Pristina Ein Bündnis von Parteien ehemaliger albanischstämmiger Rebellenkommandeure hat die Parlamentswahl im Kosovo gewonnen. Das Bündnis erreichte am Sonntag rund 35 Prozent der Stimmen. Die Nationalisten der Bewegung für Selbstbestimmung und ein Bündnis unter Führung des früheren Ministerpräsidenten Isa Mustafa lagen nach der Auszählung von rund 70 Prozent der Stimmen Kopf an Kopf bei jeweils rund 26 Prozent, wie die Nichtregierungsorganisation Demokratie in Aktion mitteilte. Keine der Gruppen erreichte eine Mehrheit, mit er sie allein eine Regierung stellen könnte.

Der Sieg sei überzeugend, sagte der Spitzenkandidat des Bündnis der Ex-Rebellen und ehemaliger Kommandeur der Untergrundarmee der Kosovo-Albaner UCK, Ramush Haradinaj, der als Ministerpräsident nominiert wurde. Er würde das Amt nicht zum ersten Mal bekleiden. Haradinaj war bereits von Dezember 2004 bis März 2005 Ministerpräsident des Kosovos. Zudem war Haradinaj vor dem UN-Kriegsverbrechertribunal angeklagt. Er wurde zweimal freigesprochen. Serbien betrachtet ihn jedoch weiter als Kriegsverbrecher.

Um die 120 Sitze bewarben sich Kandidaten von 19 Parteien, fünf Koalitionen und zwei Bürgerinitiativen. Sie alle versprachen Wirtschaftswachstum und größere Reisefreiheit für die Bürger. 20 Parlamentssitze sind für Serben und andere Minderheiten reserviert. Die Wahlbeteiligung lag bei rund 42 Prozent. Das endgültige Ergebnis der Wahl wird im Laufe der Woche erwartet.

Das neue Kabinett sieht sich einigen schwierigen Aufgaben gegenüber, darunter auch ein Abkommen mit Montenegro über den Grenzverlauf zwischen den beiden Ländern. Eine entsprechende Abmachung mit dem Nachbarland wurde zwar 2015 unterzeichnet, ist aber ebenso wenig umgesetzt worden wie Autonomiezusagen an die Serben im Land.

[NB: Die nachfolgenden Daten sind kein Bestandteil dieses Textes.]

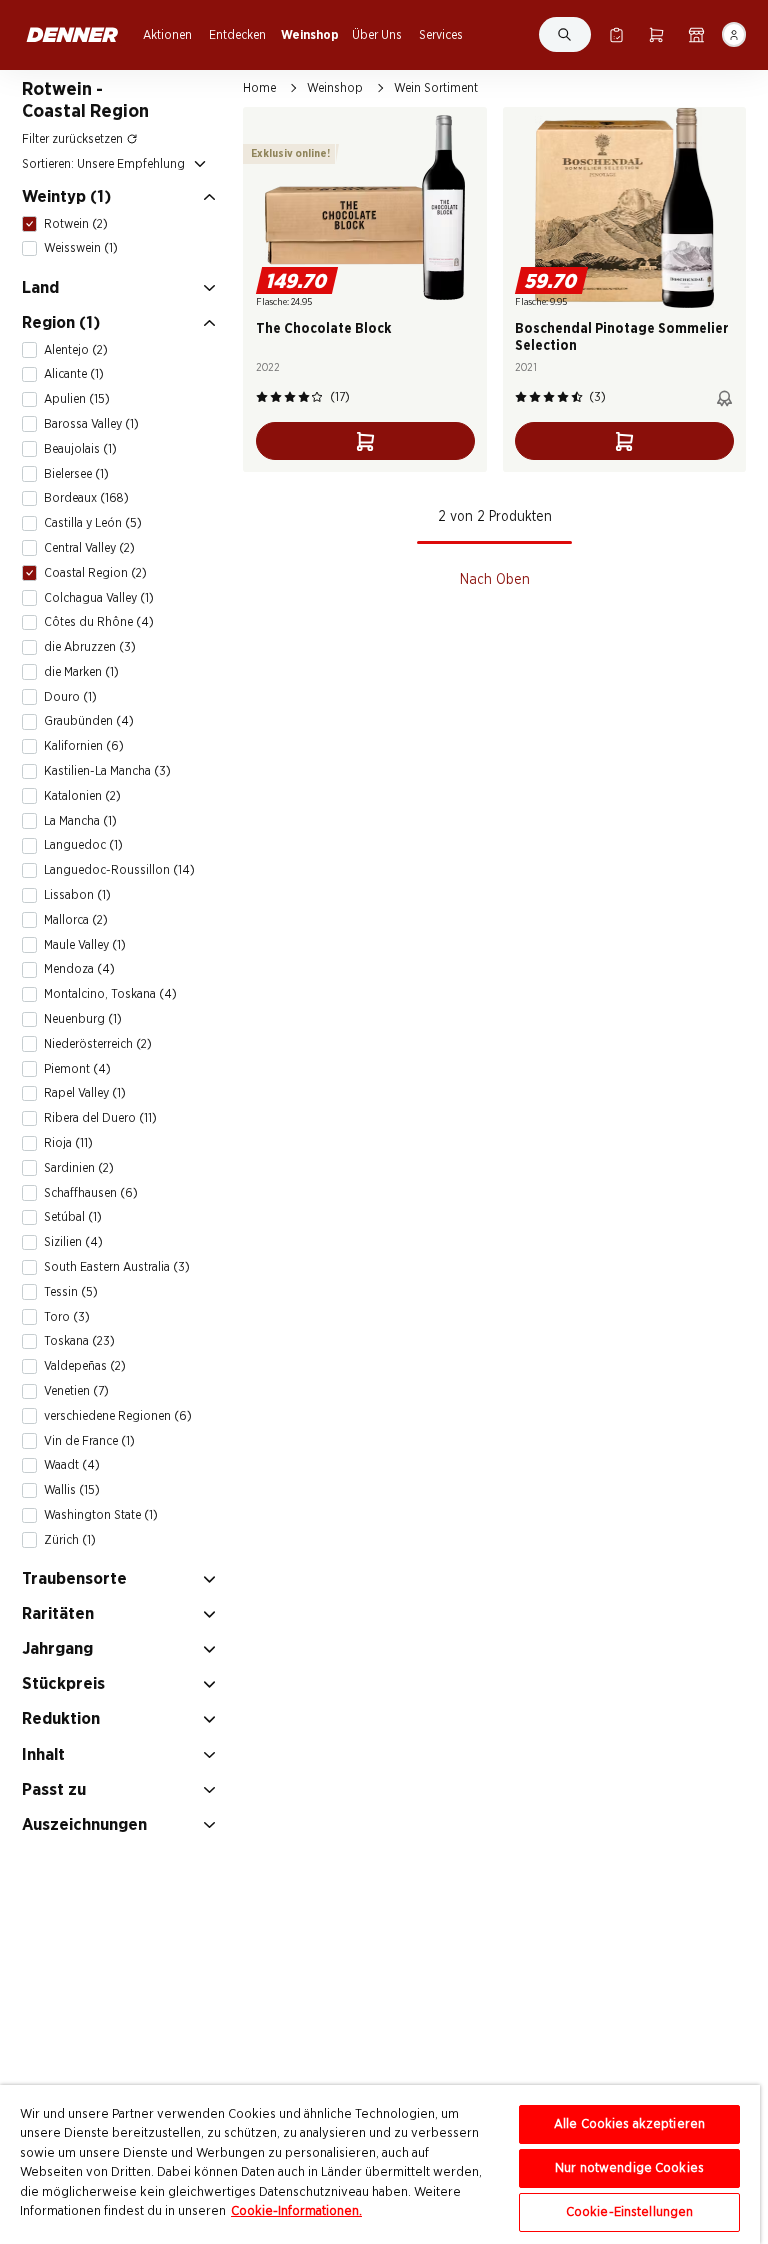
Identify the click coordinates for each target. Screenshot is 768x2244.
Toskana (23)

Auch die Nationalisten der Bewegung für Selbstbestimmung feierten den Ausgang der Wahl, bei der sie ihren Stimmanteil verdoppeln konnten. Im vorherigen Parlament stiftete die größte Oppositionspartei häufig Unruhe und sorgte dafür, dass vor der Wahl keine Koalitionen eingegangen werden konnten. Die Partei nominierte den 42 Jahre alten Vorsitzenden Albin Kurti für den Posten des Ministerpräsidenten.

Die Nationalisten sind im Ausland vor allem durch ihr aggressives Gebaren im Parlament bekannt geworden, wo sie unter anderem Tränengas versprühten, um Abstimmungen über das Grenzabkommen mit Montenegro zu verhindern. Sie kritisieren, der Vertrag bedeute den Verlust von 80 Quadratkilometern Land für das Kosovo - eine Behauptung, der die Regierung und internationale Experten widersprechen.

Die ehemalige serbische Provinz Kosovo hatte sich 2008 für unabhängig erklärt. Inzwischen haben das Land 114 Staaten anerkannt, nicht aber Belgrad. Kosovaren müssen für Reisen in die Länder des Schengen-Abkommens ein Visum beantragen. Die letzte Regierung zerbrach im Streit, deshalb wurde die vorgezogene Wahl nötig. Ein weiteres Problem ist die Verfolgung mutmaßlicher Kriegsverbrechen im Unabhängigkeitskrieg gegen Serbien 1998/1999.